- What the task asks
A word-for-word copy of the lines below, starting at the line with "Image resolution: width=713" and ending at the last one, is what you should give. Omit every picture.

- Provided information
■ ■ ■ ■ ■
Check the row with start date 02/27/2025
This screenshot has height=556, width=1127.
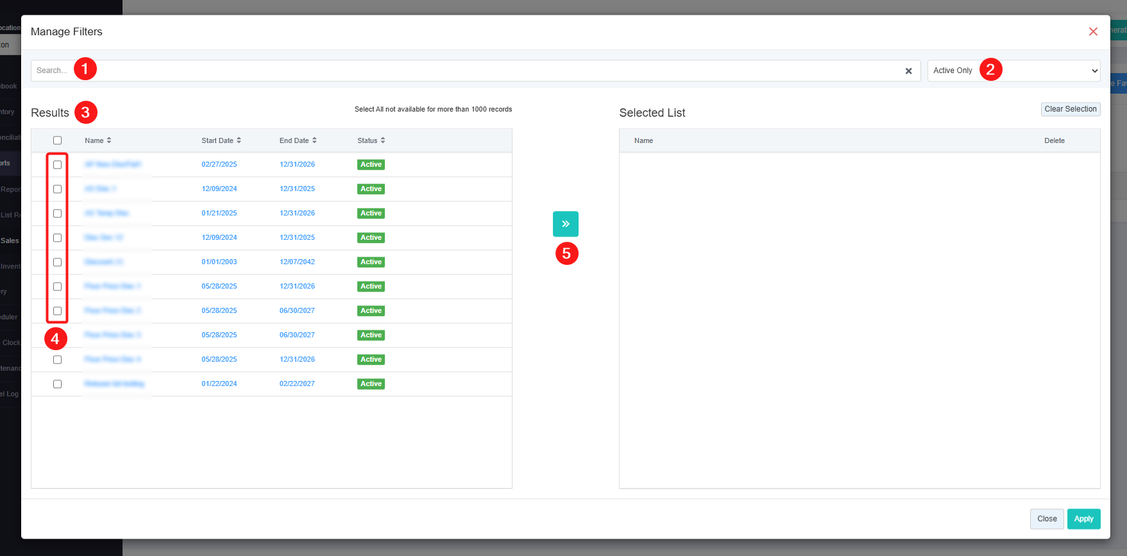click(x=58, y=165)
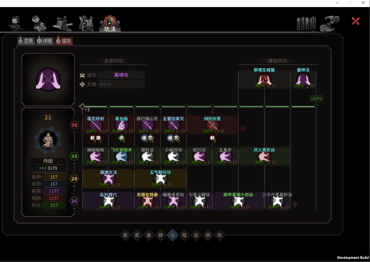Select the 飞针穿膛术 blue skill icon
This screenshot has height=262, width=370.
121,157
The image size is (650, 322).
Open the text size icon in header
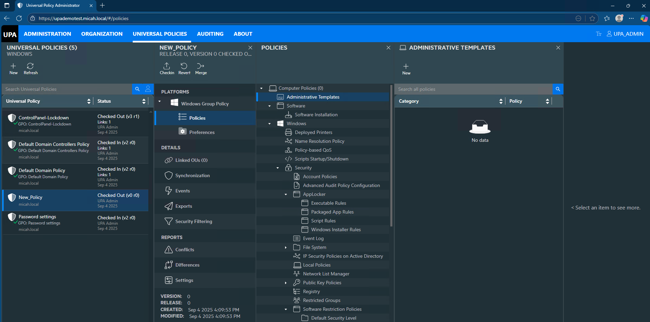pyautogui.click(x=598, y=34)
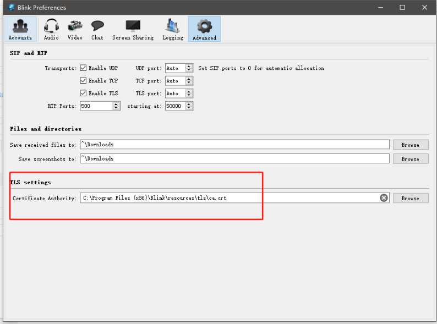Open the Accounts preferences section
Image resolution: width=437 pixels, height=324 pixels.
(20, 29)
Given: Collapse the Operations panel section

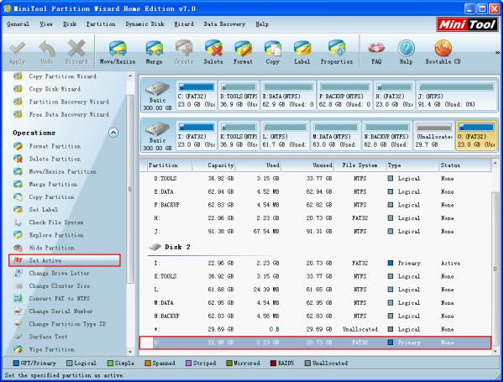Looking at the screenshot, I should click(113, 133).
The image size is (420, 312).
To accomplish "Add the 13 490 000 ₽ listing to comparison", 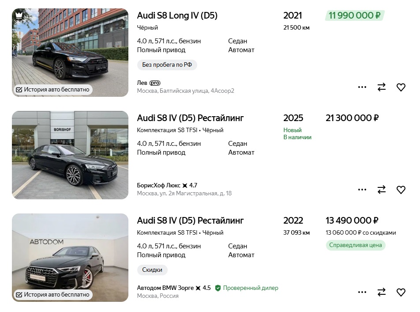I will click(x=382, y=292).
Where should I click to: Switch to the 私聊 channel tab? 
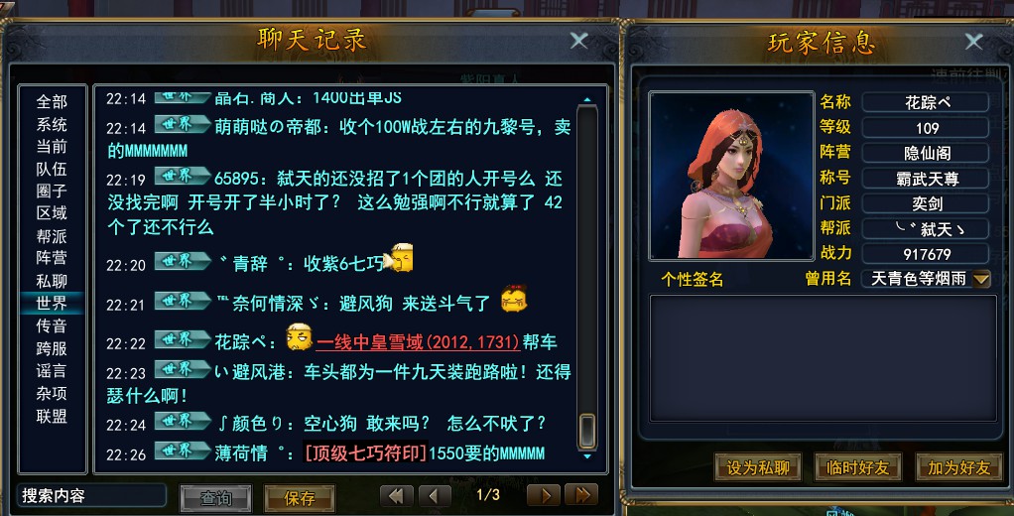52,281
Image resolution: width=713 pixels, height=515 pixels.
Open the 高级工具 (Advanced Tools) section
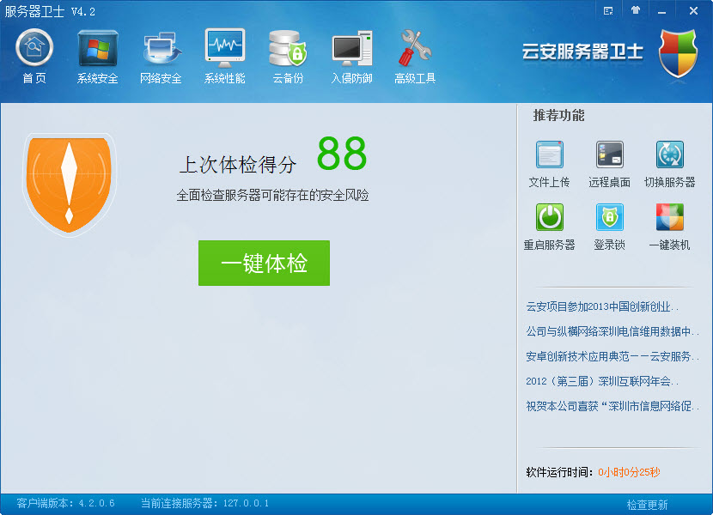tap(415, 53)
■ ■ ■ ■ ■
- Your solution
Image resolution: width=713 pixels, height=515 pixels.
Open the 高级工具 (Advanced Tools) section
tap(415, 53)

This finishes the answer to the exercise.